How to let Google index AJAX contents?

  é˜®ä¸€å³°        2013-07-16 00:47:14       4,392        0    

There are lots of websites containing only one page now with the popularity of AJAX. The website will load different contents according to different inputs from users.

This approach provides good user experience and it also helps save bandwidth, the drawback is that AJAX contents are not easy to be indexed by search engines. For example, if you have a website:

http://example.com

Users can see different contents with the appended # structure in the URL:

http://example.com#1

http://example.com#2

http://example.com#3

However, the search engine will only index example.com and ignore the #. To resolve this issue, Google proposes a #! structure.

http://example.com#!1

When Google sees above URL, it will automatically index another web address:

http://example.com/?_escaped_fragment_=1

As long as you put the contents at this address, Google will be able to index them. But #! is ugly. Twitter adopted this structure before, it would modify:

http://twitter.com/ruanyf

to

http://twitter.com/#!/ruanyf

However Twitter had to give it up later as ti received lots of complaints

Then is there any other method can keep the URL straightforward and also allows search engine to index AJAX contents?

Discourse founder Robin Ward found one solution about this.

Discourse is a forum, it depends on AJAX heavily, but it needs Google index its contents as well. His solution is to drop the # structure and use History API.

The so called History API refers to change the URL on browser address bar without refreshing the page. Here is one example, when you click the button, it starts playing music. Later if you click links below, guess what will happen?

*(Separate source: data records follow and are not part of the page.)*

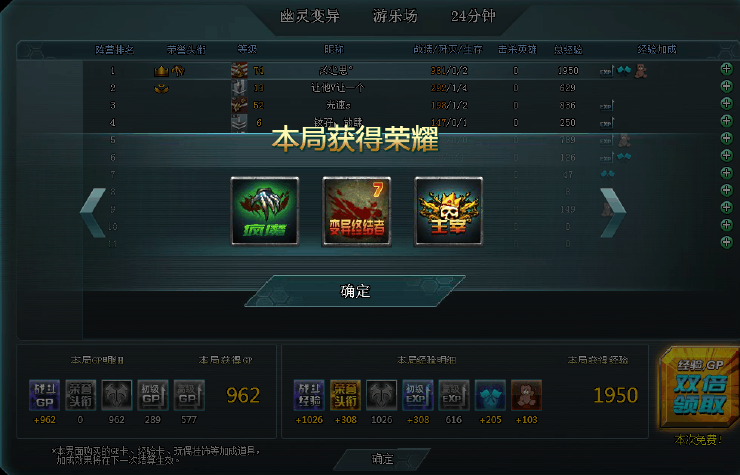Image resolution: width=740 pixels, height=475 pixels.
Task: Click the 初级EXP card icon showing +308
Action: [x=418, y=395]
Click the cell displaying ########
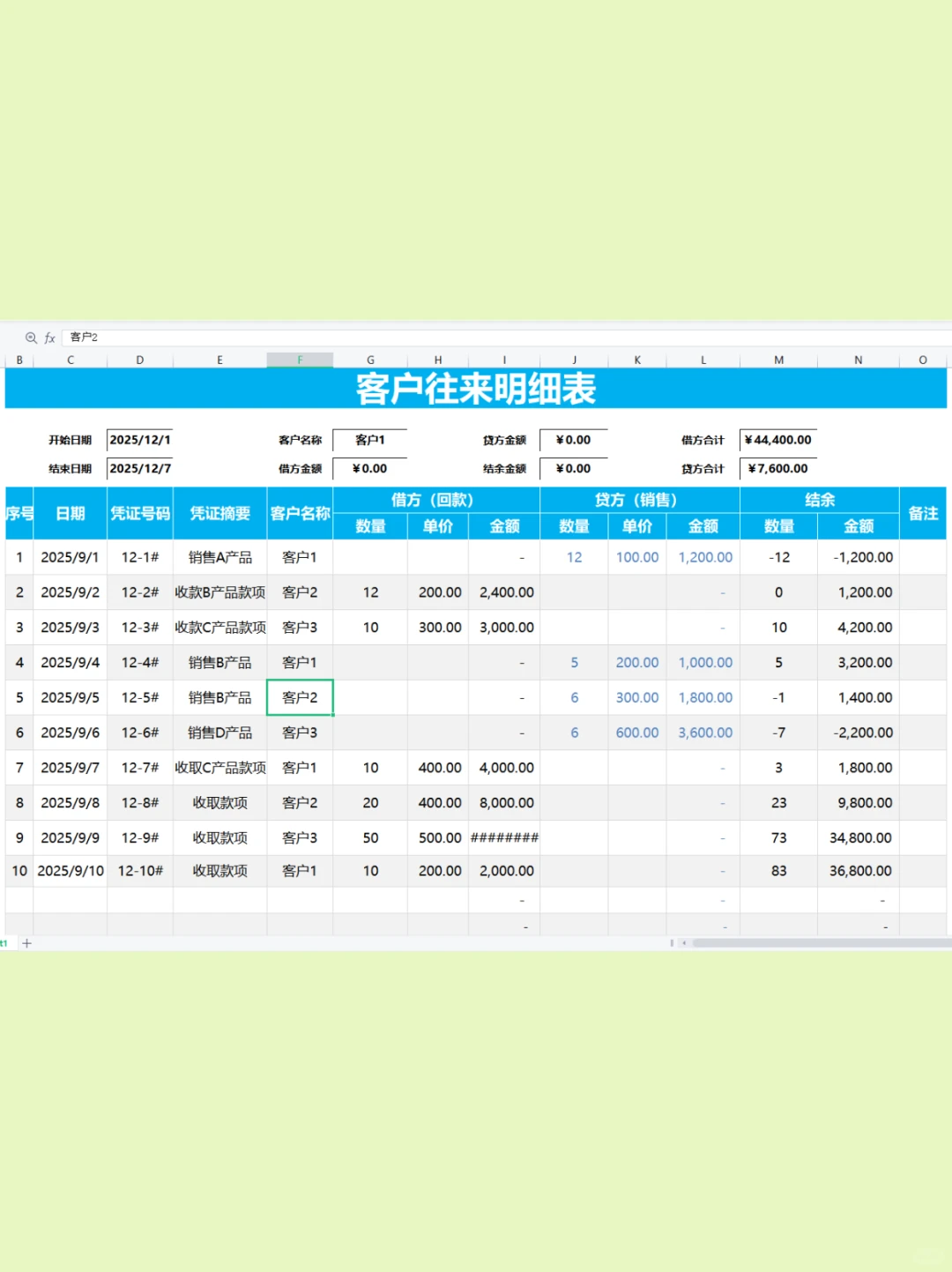The height and width of the screenshot is (1272, 952). pos(504,837)
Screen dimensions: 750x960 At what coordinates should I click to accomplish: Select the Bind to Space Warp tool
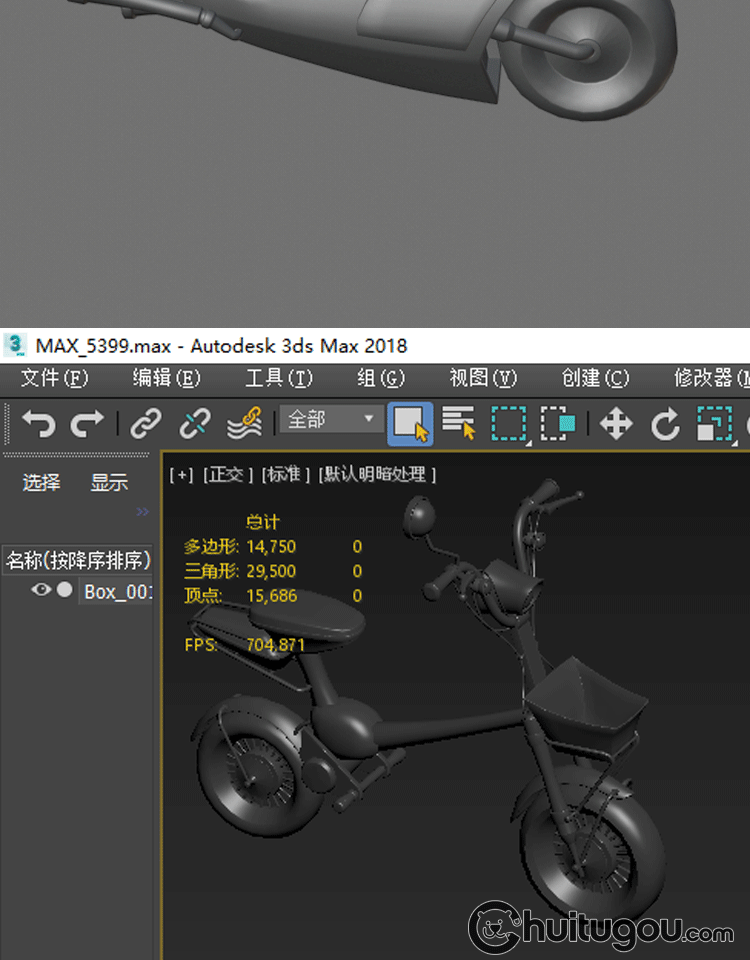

The URL on address bar changes, but the music continues to play.

The details about History API is beyond the scope of this article. the use of it is to add one record in the History object.

window.history.pushState(state object, title, url);

The above command will make the browser bar show the new URL, History's pushState method has three parameters, the new URL is the third parameter, the first two parameters can be null.

window.history.pushState(null, null, newURL);

So far many browsers support this method: Chrome(26.0+),Firefox(20.0+),IE(10.0+),Safari(5.1+),Opera(12.1+).

Below is Robin Ward's method

First, use History API to replace #, it will change to normal URL structure, this will allow search engine to index each page.

example.com/1

example.com/2

example.com/3

Then define a JavaScript function to process AJAX data:

function anchorClick(link) {
   var linkSplit = link.split('/').pop();
   $.get('api/' + linkSplit, function(data) {
     $('#content').html(data);
   });
}

We define the click event as well:

$('#container').on('click', 'a', function(e) {
	window.history.pushState(null, null, $(this).attr('href'));
	anchorClick($(this).attr('href'));
	e.preventDefault();
});

Also to consider about when users click the forward and back buttons on browser, the popstate event of History will be triggered:

window.addEventListener('popstate', function(e) { 
	anchorClick(location.pathname); 
});

With above three code snippets, users can see AJAX contents normally without refreshing the page.

Finally, at the server side. Since we don't use # structure, each URL will represent a different request. So the server must be able to handle all these requests correctly, it should return webpages with below structure to prevent 404 error.

<html>
	<body>
		<section id='container'></section>
		<noscript>
             ... ...
		</noscript>
	</body>
</html>

Look carefully at the above code, it contains a noscript tag, this is the secret. All the contents to be indexed by the search engine should be put in between the noscript tag.